August 28, 2005

"Cleavage, erotic as it is, does not occur in nature."

In case you didn't read the NYT Style Magazine, here's a link to the article about the hot topic: cleavage — and its dependence on undergarments:
Although brassieres first appeared in the United States around 1904 (the word itself first appeared in Vogue in 1907), it seems the impulse to improve on nature's deficiencies goes all the way back to the Greek goddess Hera. According to Teresa Riordan in her excellent account ''Inventing Beauty,'' Hera wore an early version of a push-up bra, described in the ''Iliad'' as festooned with ''brooches of gold'' and ''a hundred tassels,'' the better to divert Zeus from the Trojan War.

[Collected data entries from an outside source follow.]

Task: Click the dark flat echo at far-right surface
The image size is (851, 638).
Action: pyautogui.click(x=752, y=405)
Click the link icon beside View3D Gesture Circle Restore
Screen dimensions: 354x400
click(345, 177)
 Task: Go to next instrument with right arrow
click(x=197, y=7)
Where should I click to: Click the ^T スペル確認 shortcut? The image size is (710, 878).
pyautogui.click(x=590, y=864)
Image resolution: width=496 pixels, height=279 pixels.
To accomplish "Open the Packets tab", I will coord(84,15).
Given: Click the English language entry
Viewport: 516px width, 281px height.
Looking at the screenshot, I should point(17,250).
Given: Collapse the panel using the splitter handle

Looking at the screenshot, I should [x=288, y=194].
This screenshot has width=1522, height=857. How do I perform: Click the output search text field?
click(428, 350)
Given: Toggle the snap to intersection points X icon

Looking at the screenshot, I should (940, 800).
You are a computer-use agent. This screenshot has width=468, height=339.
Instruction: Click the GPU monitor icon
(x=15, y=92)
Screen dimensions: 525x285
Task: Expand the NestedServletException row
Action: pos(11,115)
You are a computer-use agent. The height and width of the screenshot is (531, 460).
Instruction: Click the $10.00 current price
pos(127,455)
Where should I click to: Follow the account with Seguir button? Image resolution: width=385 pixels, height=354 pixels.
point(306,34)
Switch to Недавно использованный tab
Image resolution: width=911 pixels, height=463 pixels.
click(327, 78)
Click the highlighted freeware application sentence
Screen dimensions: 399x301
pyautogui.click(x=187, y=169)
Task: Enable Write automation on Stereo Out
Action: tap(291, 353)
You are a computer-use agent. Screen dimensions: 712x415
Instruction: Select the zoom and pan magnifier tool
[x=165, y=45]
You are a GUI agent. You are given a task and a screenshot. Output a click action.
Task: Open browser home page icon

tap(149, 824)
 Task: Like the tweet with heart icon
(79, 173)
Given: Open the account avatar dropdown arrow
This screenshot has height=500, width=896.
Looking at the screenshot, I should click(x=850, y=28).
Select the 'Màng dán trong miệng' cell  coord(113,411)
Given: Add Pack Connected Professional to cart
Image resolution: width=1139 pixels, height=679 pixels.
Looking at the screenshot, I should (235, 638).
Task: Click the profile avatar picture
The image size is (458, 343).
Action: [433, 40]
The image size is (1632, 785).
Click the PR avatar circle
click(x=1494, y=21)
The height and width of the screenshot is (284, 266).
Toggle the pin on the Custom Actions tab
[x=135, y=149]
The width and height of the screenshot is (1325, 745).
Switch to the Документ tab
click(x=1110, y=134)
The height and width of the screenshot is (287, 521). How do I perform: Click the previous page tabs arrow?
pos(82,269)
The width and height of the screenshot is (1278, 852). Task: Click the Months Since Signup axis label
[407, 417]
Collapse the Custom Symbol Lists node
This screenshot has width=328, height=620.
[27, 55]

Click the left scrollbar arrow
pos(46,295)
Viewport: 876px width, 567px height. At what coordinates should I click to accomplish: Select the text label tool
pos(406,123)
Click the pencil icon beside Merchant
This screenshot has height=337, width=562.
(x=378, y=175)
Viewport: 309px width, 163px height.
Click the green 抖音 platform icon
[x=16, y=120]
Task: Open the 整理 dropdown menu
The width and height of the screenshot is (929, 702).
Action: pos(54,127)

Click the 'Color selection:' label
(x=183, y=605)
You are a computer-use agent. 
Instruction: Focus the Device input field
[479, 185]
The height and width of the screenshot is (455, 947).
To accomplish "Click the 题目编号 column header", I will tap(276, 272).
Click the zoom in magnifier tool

With the development of Vulcanized rubber in the 1840's, the idea of pneumatically improved breasts came into being, but they were scoffed at as ''ridiculous contrivances'' by no less a connoisseur than Lola Montez in her ''Arts of Beauty, or Secrets of a Lady's Toilet.'' Inevitably, corsets and the like impeded access to the very delights they served to highlight, leading at least one redblooded male to make witty protest. ''Please leave off that breastplate,'' James Joyce wrote to his future wife, Nora Barnacle, during their courtship. ''I do not like embracing a letterbox.''

5 comments:

amba said...

D'you remember Desmond Morris's theory in The Naked Ape that cleavage was supposed to provoke in the male an archaic memory of a presenting backside when we used to mate the way other primates do, from behind? Morris was trying to figure out why human females had pillowy breasts, when just a nipple is enough for lactation.

Ann Althouse said...

Amba: I'd forgotten that one. He was making the classic mistake of picturing the naked body in the shape that clothing puts them in. (Much discussed in "Seeing Through Clothes," by Anne Hollander.) Morris has a new book out, by the way: "The Naked Woman." He seems like a bit of a fool. Re big breasts: how did he account for cows?

goesh said...

- udderly amazing this fascination with breasts, all this compulsive, mandatory groping and pawing and slobbering around- the nape of the neck and the small of the back, now that is anatomy worthy of exploration

ploopusgirl said...

Udderly fascinating, indeed, Goesh.

amba said...

Amazing focus, that Desmond Morris. Still interested in the same thing after all these years.